# TASK TO CARRY OUT
Give again only those lines from the start of the entries through the line holding "Task: Click the Eco-Friendly Nickel Free line", leaving them as they are.

Excerpts from a dataset:
::::::::

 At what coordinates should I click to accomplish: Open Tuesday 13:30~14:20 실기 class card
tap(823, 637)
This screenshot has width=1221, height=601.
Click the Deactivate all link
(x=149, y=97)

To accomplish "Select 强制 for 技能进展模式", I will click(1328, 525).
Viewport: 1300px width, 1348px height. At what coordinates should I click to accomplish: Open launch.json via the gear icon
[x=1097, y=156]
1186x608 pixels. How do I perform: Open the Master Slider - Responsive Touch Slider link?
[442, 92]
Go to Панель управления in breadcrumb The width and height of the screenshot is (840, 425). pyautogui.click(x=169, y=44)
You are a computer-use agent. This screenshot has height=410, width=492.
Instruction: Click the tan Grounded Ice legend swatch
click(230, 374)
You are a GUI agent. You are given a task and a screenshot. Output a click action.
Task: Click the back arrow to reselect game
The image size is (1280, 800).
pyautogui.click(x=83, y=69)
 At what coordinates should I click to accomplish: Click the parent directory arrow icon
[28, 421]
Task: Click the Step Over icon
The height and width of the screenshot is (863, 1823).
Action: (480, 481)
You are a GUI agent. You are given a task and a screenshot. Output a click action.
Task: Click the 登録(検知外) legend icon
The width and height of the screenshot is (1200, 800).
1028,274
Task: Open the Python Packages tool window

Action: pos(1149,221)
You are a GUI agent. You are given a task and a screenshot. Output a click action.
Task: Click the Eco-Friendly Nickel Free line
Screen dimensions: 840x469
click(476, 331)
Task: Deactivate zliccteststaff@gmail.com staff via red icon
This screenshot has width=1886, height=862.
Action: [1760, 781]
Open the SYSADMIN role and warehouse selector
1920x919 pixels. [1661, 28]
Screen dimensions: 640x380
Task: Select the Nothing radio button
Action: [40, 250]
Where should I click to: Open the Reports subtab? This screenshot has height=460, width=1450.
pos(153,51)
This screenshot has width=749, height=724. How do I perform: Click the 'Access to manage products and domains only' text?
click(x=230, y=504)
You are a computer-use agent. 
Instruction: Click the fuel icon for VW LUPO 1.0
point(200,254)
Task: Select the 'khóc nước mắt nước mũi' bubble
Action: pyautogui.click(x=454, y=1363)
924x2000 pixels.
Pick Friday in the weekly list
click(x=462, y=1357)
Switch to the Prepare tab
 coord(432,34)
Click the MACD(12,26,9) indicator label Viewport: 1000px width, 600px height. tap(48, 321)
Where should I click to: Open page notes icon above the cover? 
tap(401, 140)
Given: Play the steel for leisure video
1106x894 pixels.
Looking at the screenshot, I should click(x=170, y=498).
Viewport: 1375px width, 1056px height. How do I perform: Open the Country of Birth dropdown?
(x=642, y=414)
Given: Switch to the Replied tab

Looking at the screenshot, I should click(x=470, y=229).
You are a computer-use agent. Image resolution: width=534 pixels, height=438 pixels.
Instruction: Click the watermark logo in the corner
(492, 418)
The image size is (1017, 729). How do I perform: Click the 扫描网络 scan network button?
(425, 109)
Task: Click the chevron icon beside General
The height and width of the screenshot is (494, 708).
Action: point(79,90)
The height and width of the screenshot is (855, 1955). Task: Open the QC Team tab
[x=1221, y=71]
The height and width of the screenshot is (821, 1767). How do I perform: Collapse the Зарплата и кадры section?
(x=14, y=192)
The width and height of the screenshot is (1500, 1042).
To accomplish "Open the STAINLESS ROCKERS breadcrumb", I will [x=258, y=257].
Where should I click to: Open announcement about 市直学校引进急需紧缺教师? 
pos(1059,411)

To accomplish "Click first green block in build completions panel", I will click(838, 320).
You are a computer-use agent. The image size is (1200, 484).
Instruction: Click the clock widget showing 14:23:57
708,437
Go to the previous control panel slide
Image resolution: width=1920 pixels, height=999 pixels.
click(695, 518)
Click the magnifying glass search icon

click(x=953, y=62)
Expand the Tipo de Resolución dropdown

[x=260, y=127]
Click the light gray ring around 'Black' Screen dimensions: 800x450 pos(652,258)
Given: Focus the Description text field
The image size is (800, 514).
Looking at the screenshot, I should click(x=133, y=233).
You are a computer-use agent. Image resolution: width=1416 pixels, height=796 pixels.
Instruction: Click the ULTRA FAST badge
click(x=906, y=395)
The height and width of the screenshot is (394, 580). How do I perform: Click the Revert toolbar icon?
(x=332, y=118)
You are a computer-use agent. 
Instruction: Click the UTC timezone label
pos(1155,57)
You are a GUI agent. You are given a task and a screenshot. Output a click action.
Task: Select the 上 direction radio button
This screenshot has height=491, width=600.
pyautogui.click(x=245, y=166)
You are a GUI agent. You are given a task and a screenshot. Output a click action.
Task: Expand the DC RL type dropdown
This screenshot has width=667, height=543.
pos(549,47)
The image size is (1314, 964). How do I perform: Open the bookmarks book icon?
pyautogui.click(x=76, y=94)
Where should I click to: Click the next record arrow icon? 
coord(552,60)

::::::::

# EXERCISE ANSWER
 At what coordinates should I click to accomplish: Open Tuesday 13:30~14:20 실기 class card
tap(823, 637)
This screenshot has width=1221, height=601.
Click the Deactivate all link
(x=149, y=97)

To accomplish "Select 强制 for 技能进展模式", I will click(1328, 525).
Viewport: 1300px width, 1348px height. At what coordinates should I click to accomplish: Open launch.json via the gear icon
[x=1097, y=156]
1186x608 pixels. How do I perform: Open the Master Slider - Responsive Touch Slider link?
[442, 92]
Go to Панель управления in breadcrumb The width and height of the screenshot is (840, 425). pyautogui.click(x=169, y=44)
You are a computer-use agent. This screenshot has height=410, width=492.
Instruction: Click the tan Grounded Ice legend swatch
click(230, 374)
You are a GUI agent. You are given a task and a screenshot. Output a click action.
Task: Click the back arrow to reselect game
The image size is (1280, 800).
pyautogui.click(x=83, y=69)
 At what coordinates should I click to accomplish: Click the parent directory arrow icon
[28, 421]
Task: Click the Step Over icon
The height and width of the screenshot is (863, 1823).
Action: (480, 481)
You are a GUI agent. You are given a task and a screenshot. Output a click action.
Task: Click the 登録(検知外) legend icon
The width and height of the screenshot is (1200, 800).
1028,274
Task: Open the Python Packages tool window

Action: pos(1149,221)
You are a GUI agent. You are given a task and a screenshot. Output a click action.
Task: Click the Eco-Friendly Nickel Free line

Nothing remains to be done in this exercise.